#### [과제 목표]
아래 줄을 처음부터 끝까지 한 글자도 바꾸지 말고 그대로 다시 적어 주세요.

#### [제공된 정보]
------------------------------------------------------------

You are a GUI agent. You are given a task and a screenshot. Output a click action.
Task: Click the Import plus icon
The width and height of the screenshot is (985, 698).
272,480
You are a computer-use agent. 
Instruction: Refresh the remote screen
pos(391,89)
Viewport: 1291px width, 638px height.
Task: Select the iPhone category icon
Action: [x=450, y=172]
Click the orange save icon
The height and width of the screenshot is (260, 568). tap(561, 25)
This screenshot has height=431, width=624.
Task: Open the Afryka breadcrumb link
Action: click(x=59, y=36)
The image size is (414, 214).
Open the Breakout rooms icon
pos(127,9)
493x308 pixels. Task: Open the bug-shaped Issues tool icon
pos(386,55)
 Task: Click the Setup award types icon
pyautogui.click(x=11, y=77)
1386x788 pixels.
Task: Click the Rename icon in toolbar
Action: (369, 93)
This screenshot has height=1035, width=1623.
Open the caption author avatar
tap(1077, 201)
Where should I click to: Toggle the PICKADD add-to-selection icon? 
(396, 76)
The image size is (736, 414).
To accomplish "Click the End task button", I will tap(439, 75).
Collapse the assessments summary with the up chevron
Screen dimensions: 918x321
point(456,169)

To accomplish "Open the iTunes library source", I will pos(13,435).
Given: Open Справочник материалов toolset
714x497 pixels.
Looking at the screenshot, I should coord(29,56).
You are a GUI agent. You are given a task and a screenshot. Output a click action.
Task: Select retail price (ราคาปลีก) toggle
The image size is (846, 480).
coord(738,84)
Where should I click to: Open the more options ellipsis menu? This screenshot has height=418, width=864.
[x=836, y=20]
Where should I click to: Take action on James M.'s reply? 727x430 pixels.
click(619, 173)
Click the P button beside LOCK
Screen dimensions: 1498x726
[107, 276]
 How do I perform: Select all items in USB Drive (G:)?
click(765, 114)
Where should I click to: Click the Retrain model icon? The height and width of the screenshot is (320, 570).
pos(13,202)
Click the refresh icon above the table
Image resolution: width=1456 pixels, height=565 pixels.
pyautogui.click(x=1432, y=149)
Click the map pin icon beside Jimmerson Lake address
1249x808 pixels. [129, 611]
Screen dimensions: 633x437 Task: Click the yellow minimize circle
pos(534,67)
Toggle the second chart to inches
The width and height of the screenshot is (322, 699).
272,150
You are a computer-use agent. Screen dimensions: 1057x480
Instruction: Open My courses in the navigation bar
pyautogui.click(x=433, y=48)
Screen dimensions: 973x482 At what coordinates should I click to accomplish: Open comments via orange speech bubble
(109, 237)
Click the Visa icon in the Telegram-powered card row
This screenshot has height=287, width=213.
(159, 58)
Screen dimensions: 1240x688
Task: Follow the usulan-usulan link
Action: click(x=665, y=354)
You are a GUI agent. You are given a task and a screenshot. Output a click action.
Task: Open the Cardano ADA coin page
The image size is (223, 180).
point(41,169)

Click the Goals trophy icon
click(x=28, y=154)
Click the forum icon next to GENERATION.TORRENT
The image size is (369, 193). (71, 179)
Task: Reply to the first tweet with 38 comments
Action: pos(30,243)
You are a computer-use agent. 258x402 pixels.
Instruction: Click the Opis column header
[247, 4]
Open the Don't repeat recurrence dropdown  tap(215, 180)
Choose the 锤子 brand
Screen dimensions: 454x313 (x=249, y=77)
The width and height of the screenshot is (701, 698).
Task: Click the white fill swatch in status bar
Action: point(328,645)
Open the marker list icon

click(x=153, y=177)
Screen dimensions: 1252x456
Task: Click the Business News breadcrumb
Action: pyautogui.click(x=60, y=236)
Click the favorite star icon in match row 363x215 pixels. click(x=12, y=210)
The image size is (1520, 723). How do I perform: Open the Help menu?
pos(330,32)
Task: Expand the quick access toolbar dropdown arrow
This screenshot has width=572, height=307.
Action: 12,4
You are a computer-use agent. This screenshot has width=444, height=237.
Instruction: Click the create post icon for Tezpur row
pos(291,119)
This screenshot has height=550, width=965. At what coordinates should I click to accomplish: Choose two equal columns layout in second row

------------------------------------------------------------

#### [전체 답변]
You are a GUI agent. You are given a task and a screenshot. Output a click action.
Task: Click the Import plus icon
The width and height of the screenshot is (985, 698).
272,480
You are a computer-use agent. 
Instruction: Refresh the remote screen
pos(391,89)
Viewport: 1291px width, 638px height.
Task: Select the iPhone category icon
Action: [x=450, y=172]
Click the orange save icon
The height and width of the screenshot is (260, 568). tap(561, 25)
This screenshot has height=431, width=624.
Task: Open the Afryka breadcrumb link
Action: click(x=59, y=36)
The image size is (414, 214).
Open the Breakout rooms icon
pos(127,9)
493x308 pixels. Task: Open the bug-shaped Issues tool icon
pos(386,55)
 Task: Click the Setup award types icon
pyautogui.click(x=11, y=77)
1386x788 pixels.
Task: Click the Rename icon in toolbar
Action: (369, 93)
This screenshot has height=1035, width=1623.
Open the caption author avatar
tap(1077, 201)
Where should I click to: Toggle the PICKADD add-to-selection icon? 
(396, 76)
The image size is (736, 414).
To accomplish "Click the End task button", I will tap(439, 75).
Collapse the assessments summary with the up chevron
Screen dimensions: 918x321
point(456,169)

To accomplish "Open the iTunes library source", I will pos(13,435).
Given: Open Справочник материалов toolset
714x497 pixels.
Looking at the screenshot, I should coord(29,56).
You are a GUI agent. You are given a task and a screenshot. Output a click action.
Task: Select retail price (ราคาปลีก) toggle
The image size is (846, 480).
coord(738,84)
Where should I click to: Open the more options ellipsis menu? This screenshot has height=418, width=864.
[x=836, y=20]
Where should I click to: Take action on James M.'s reply? 727x430 pixels.
click(619, 173)
Click the P button beside LOCK
Screen dimensions: 1498x726
[107, 276]
 How do I perform: Select all items in USB Drive (G:)?
click(765, 114)
Where should I click to: Click the Retrain model icon? The height and width of the screenshot is (320, 570).
pos(13,202)
Click the refresh icon above the table
Image resolution: width=1456 pixels, height=565 pixels.
pyautogui.click(x=1432, y=149)
Click the map pin icon beside Jimmerson Lake address
1249x808 pixels. [129, 611]
Screen dimensions: 633x437 Task: Click the yellow minimize circle
pos(534,67)
Toggle the second chart to inches
The width and height of the screenshot is (322, 699).
272,150
You are a computer-use agent. Screen dimensions: 1057x480
Instruction: Open My courses in the navigation bar
pyautogui.click(x=433, y=48)
Screen dimensions: 973x482 At what coordinates should I click to accomplish: Open comments via orange speech bubble
(109, 237)
Click the Visa icon in the Telegram-powered card row
This screenshot has height=287, width=213.
(159, 58)
Screen dimensions: 1240x688
Task: Follow the usulan-usulan link
Action: click(x=665, y=354)
You are a GUI agent. You are given a task and a screenshot. Output a click action.
Task: Open the Cardano ADA coin page
The image size is (223, 180).
point(41,169)

Click the Goals trophy icon
click(x=28, y=154)
Click the forum icon next to GENERATION.TORRENT
The image size is (369, 193). (71, 179)
Task: Reply to the first tweet with 38 comments
Action: pos(30,243)
You are a computer-use agent. 258x402 pixels.
Instruction: Click the Opis column header
[247, 4]
Open the Don't repeat recurrence dropdown  tap(215, 180)
Choose the 锤子 brand
Screen dimensions: 454x313 (x=249, y=77)
The width and height of the screenshot is (701, 698).
Task: Click the white fill swatch in status bar
Action: point(328,645)
Open the marker list icon

click(x=153, y=177)
Screen dimensions: 1252x456
Task: Click the Business News breadcrumb
Action: pyautogui.click(x=60, y=236)
Click the favorite star icon in match row 363x215 pixels. click(x=12, y=210)
The image size is (1520, 723). How do I perform: Open the Help menu?
pos(330,32)
Task: Expand the quick access toolbar dropdown arrow
This screenshot has width=572, height=307.
Action: 12,4
You are a computer-use agent. This screenshot has width=444, height=237.
Instruction: Click the create post icon for Tezpur row
pos(291,119)
This screenshot has height=550, width=965. At what coordinates should I click to accomplish: Choose two equal columns layout in second row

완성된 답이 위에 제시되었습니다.